## Data section
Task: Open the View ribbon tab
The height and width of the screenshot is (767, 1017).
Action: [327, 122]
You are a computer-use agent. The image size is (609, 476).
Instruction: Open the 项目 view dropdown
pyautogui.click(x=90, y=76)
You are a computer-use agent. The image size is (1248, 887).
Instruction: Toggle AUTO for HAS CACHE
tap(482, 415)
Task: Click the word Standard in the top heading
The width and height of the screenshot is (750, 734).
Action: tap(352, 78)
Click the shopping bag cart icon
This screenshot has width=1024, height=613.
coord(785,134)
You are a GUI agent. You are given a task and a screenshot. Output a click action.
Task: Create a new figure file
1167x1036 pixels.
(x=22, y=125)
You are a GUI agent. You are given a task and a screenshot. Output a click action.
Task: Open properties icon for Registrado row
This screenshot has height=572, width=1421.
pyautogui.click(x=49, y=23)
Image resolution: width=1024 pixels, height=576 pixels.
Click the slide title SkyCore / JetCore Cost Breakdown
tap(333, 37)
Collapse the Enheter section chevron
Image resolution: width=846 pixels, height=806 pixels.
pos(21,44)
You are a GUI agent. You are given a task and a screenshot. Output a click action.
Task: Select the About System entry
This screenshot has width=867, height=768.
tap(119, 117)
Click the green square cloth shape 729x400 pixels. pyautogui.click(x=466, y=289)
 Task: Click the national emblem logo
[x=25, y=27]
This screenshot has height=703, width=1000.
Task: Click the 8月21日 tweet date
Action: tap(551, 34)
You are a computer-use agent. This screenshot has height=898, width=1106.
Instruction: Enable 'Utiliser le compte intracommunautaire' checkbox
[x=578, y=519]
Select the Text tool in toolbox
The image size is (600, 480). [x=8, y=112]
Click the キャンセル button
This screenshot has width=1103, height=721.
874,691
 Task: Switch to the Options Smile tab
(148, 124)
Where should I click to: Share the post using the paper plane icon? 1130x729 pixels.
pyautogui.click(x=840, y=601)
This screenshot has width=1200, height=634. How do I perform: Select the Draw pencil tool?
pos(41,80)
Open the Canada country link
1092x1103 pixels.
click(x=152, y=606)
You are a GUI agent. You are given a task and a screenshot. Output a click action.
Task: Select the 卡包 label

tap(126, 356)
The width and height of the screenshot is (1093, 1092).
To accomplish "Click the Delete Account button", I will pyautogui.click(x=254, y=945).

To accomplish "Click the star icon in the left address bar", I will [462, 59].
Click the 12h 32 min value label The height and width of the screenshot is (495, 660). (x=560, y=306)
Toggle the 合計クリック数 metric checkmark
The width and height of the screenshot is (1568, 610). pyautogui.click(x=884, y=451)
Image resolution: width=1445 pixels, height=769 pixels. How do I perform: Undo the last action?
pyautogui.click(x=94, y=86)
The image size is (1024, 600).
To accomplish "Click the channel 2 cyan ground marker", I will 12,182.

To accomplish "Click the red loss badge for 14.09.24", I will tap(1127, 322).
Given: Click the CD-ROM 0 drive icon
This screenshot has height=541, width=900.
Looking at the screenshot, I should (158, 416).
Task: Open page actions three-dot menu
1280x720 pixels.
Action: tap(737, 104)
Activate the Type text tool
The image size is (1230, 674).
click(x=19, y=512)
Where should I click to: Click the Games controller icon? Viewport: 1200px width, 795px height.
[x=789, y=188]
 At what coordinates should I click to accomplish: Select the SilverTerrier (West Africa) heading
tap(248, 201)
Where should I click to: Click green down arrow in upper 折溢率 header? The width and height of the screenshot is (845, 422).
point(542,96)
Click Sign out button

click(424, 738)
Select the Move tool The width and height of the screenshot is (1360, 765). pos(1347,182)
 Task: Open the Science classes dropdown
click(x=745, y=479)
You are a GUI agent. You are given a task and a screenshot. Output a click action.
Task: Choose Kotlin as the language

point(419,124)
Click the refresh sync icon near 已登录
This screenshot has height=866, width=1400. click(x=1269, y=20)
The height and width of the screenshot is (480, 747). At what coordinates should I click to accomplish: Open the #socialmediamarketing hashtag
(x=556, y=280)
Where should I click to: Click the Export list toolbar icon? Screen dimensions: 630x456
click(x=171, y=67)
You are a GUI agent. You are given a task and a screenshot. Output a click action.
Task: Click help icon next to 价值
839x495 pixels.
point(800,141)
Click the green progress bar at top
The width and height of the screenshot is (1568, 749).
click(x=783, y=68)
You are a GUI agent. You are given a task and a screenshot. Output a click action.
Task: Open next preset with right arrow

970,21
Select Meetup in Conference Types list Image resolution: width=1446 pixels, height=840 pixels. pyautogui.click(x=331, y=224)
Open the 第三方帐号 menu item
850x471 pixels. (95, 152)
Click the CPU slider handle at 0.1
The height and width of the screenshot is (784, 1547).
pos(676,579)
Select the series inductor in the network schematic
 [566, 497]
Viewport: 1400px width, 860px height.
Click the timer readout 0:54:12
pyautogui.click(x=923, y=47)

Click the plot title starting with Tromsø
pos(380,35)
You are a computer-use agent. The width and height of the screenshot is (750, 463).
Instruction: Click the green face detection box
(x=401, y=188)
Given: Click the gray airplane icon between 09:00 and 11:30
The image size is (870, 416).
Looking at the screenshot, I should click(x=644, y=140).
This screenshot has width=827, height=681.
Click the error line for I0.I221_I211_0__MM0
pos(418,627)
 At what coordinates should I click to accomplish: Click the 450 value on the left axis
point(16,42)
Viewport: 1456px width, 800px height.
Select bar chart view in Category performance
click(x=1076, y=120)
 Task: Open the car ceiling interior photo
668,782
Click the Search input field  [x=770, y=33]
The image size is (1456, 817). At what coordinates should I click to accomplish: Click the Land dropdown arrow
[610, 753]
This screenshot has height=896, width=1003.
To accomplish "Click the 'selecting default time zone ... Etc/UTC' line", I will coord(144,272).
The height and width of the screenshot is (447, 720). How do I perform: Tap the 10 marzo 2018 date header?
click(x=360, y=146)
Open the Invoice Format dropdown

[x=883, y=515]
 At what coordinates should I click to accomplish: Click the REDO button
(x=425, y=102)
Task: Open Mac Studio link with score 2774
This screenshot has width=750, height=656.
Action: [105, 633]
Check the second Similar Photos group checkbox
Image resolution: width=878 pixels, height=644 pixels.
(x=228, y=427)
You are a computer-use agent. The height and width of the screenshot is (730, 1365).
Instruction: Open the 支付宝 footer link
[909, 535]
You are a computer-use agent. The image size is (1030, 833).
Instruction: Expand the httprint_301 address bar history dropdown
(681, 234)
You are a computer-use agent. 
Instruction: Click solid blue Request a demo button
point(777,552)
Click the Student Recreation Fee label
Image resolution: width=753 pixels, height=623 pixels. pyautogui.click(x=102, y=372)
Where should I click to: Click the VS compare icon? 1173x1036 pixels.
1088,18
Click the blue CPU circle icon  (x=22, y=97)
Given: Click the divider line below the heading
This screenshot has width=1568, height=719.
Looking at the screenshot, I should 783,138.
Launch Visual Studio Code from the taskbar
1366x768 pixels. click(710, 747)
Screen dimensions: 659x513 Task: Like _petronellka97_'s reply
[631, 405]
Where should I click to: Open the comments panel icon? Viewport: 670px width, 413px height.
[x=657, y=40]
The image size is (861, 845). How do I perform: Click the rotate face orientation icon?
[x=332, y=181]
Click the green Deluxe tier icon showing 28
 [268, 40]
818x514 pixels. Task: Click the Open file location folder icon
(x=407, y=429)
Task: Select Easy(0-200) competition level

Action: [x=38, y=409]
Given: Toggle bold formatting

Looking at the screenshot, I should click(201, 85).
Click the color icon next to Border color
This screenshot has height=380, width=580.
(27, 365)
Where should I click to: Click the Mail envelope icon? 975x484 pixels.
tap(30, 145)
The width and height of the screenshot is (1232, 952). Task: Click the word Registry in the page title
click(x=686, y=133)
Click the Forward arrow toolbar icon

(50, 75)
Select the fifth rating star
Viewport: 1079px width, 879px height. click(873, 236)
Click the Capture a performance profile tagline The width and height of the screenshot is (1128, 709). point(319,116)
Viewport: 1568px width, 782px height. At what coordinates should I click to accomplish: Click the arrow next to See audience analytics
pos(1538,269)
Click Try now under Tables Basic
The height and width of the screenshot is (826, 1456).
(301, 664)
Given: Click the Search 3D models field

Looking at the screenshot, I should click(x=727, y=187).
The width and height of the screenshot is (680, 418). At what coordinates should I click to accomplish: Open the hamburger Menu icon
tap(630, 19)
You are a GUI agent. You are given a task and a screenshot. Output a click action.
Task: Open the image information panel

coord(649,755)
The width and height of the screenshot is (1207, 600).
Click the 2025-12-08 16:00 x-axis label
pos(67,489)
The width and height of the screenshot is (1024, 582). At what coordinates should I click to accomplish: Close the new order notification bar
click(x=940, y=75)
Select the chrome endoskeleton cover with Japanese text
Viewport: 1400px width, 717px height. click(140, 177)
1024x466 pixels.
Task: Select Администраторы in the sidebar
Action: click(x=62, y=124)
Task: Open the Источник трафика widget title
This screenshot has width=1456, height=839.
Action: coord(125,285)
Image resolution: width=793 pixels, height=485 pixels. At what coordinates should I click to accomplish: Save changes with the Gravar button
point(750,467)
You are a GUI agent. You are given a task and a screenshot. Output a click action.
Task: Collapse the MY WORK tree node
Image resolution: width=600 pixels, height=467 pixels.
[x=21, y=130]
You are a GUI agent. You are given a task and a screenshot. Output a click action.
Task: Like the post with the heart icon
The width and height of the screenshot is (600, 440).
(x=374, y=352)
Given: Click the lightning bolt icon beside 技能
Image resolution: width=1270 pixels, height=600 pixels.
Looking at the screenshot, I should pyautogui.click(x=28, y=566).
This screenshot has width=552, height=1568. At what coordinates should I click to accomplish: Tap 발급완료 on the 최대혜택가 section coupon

## Work instructions
In the listing above, please print only the lines from the first one to the line where "Click the shopping bag cart icon" appears, exactly as written, both of those lines included.

## Reply
Task: Open the View ribbon tab
The height and width of the screenshot is (767, 1017).
Action: [327, 122]
You are a computer-use agent. The image size is (609, 476).
Instruction: Open the 项目 view dropdown
pyautogui.click(x=90, y=76)
You are a computer-use agent. The image size is (1248, 887).
Instruction: Toggle AUTO for HAS CACHE
tap(482, 415)
Task: Click the word Standard in the top heading
The width and height of the screenshot is (750, 734).
Action: tap(352, 78)
Click the shopping bag cart icon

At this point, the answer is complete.